So Much For All That

On one hand, Jimmy Vesey choosing to play for the New York Rangers spares us all from a winter of trying to correct people when saying his name wrong. On the other, the Blackhawks need more good forwards.

You can see my dilemma.

In the end, Vesey did exactly what was rumored the whole time – he wanted to play close to home.

The Vesey chase, in general, was an interesting look at the current state of the league and its top teams. You had pretty much every cap-strapped team throwing a crazy pitch together which involved celebrity tweets, videos, star players attending the meetings, owners writing him into their wills, cities willing to change street names, etc. All for a guy that is projected to top out at a 40-50 point player.

Buuuuuut, he also has limitations on his maximum contract.
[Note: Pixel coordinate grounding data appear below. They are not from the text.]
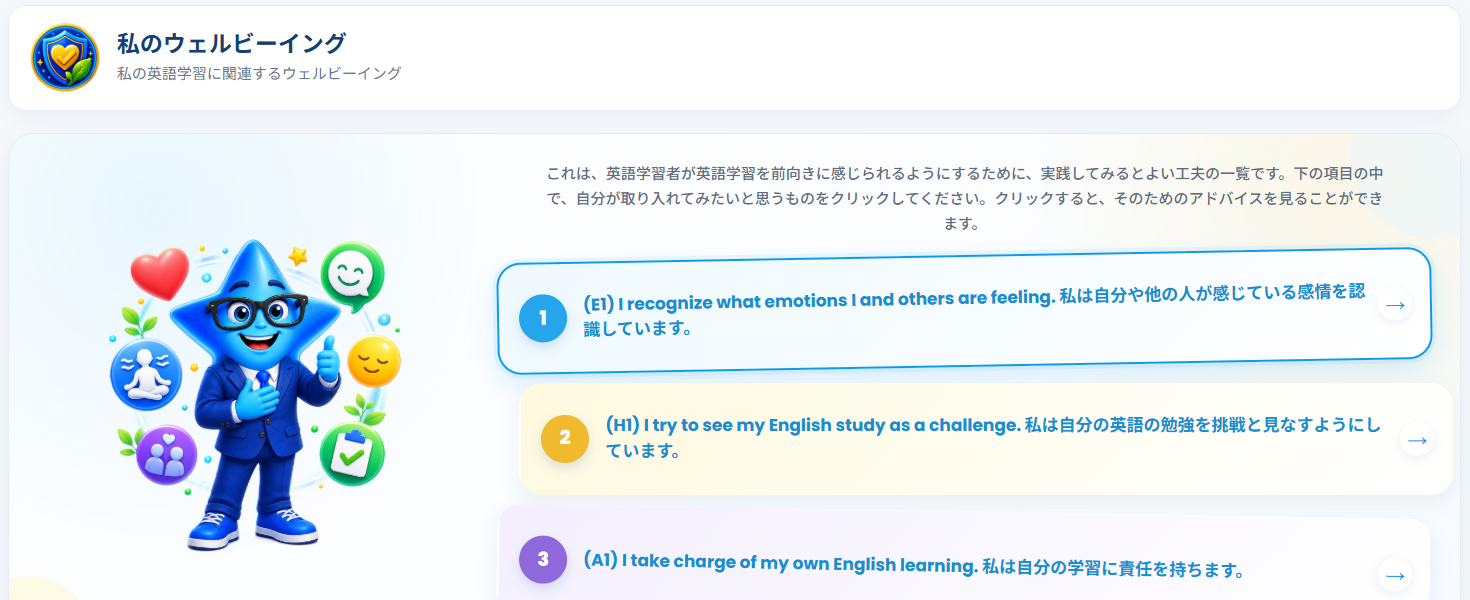Click the introductory instruction paragraph text
Screen dimensions: 1470x600
965,198
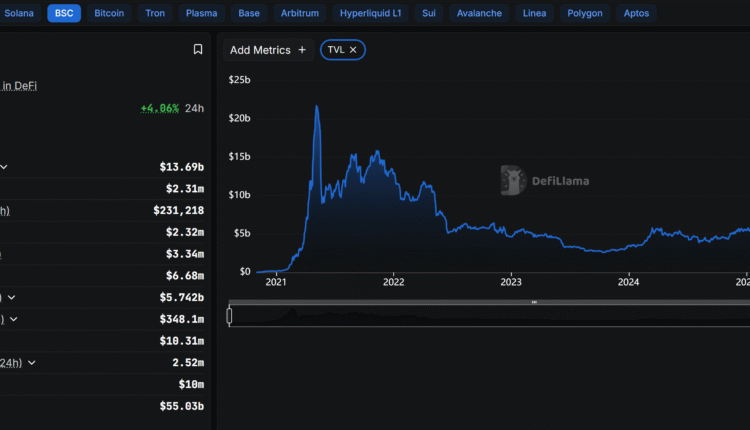Click the top center grip of range slider
This screenshot has height=430, width=750.
click(534, 301)
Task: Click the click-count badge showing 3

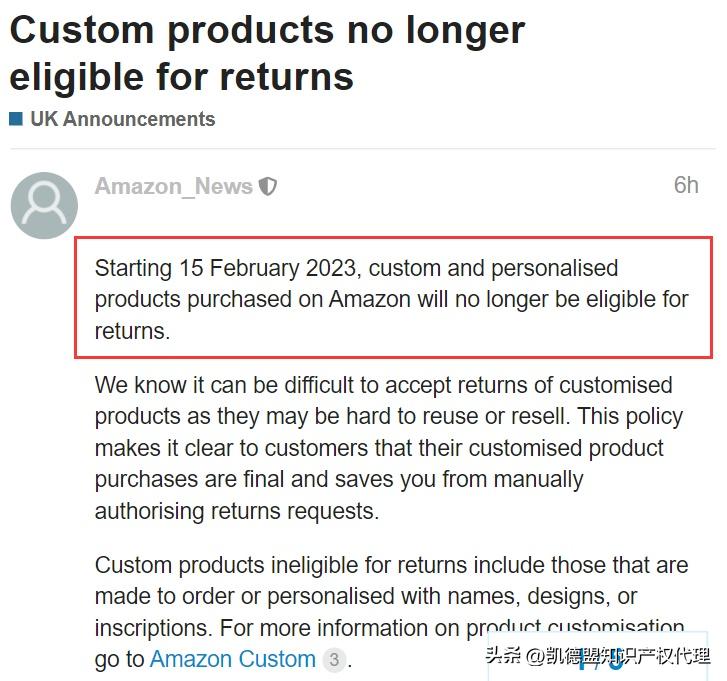Action: (x=335, y=660)
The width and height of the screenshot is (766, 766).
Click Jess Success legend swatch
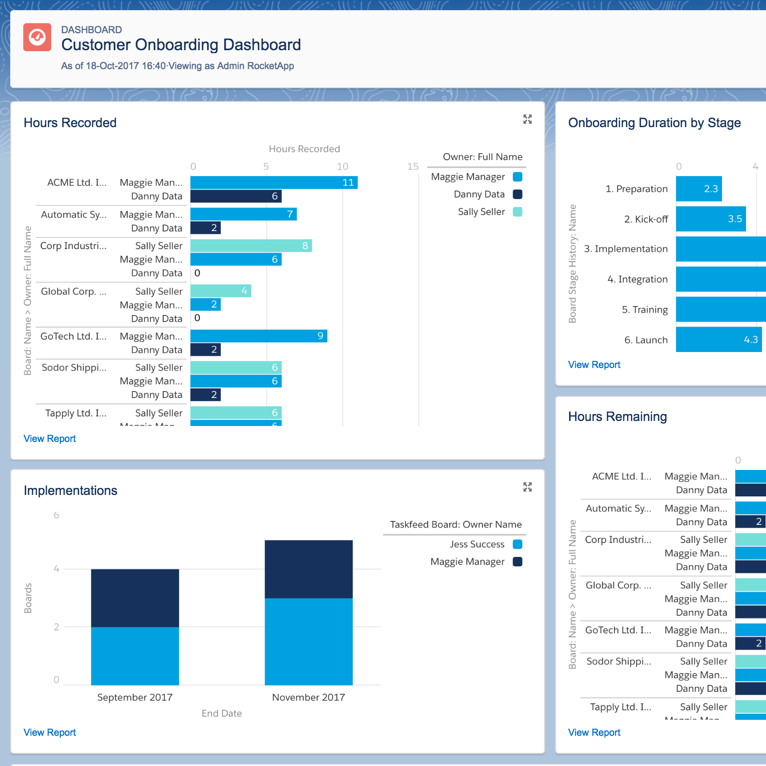coord(517,545)
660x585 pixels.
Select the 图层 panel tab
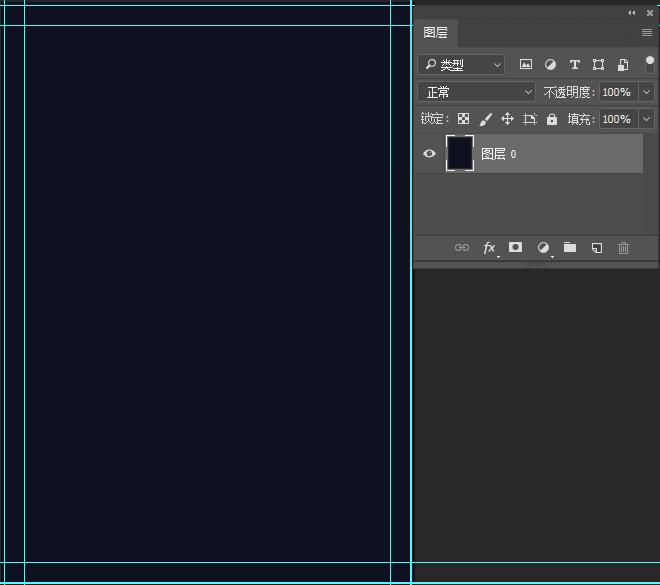tap(435, 33)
It’s pretty easy to see why everyone close to touching the cap ceiling would have an interest in a player that could give them a decent value (at least through his first contract).

Is this something that a healthy league would be facing? Probably not. If you could imagine a league where the hard cap wasn’t a continual limbo dance for the majority of its teams, many would have already answered their depth issues prior to August 15 and wouldn’t have been able to promise Vesey a spot in their top 12. Teams like the Rangers, Blackhawks and Bruins would’ve already built their roster depth in July and spent their money on known assets and taken the risk of overpayment rather than tossing their first borns over a cliff to impress Jimmy Vesey.

This is the NHL, though and it’s something we should probably get used to happening. Until the next lockout when language is written into the players agreement that prevents rookies from doing this.

As for the Blackhawks, losing out on Vesey is a slight bummer. He certainly would’ve helped in the “Lack of decent forward options” department. I’ve never really bought into the fact he would’ve been a shoo-in on Toews’ line for 82 games.

Let’s be serious. He would’ve bounced around between every line. But he’s a decent player so he’s a better option than say, LOCAL GUY Vince Hinostroza. So Vesey would’ve made the Hawks better for that reason alone. Unfortunately, Liam Neeson may have got involved and there’s really no way to compete with that.

On the other hand, the Blackhawks and rookies with bonus-incentive laden contracts tend to just create bigger headaches down the line. So maybe this spares us pain in the next summer.

Should the Hawks continue to scrounge in the Target $1 dollar section, the options moving forward aren’t anything great. There’s Jiri Hudler, who I suspect may end up just booking for the KHL, and guys like Brandon Pirri or Tomas Fleischmann who may prefer living in Siberia than playing for Joel Quenneville ever again.

If the Hawks don’t end up bargain shopping, they’ll likely look ahead to training camp and take a hard look at guys like HEARTman, Hinostroza, Schmaltz, etc. to evaluate what they have. If they’re unimpressed, they’ll be on the lookout for teams with excessive young forward depth who may be lacking in defensemen. With the Kempney and Campbell signings, the Hawks have a growing list of players who are reaching their AHL expiration date.

What you could expect to acquire in a deal like that is a player that was previously thought of highly but has fallen down a team’s depth chart for whatever reasons and is still on his entry level contract.

That’s basically the list of options left as the end of the off-season draws closer. So you can see why Jimmy Vesey was pursued as he was.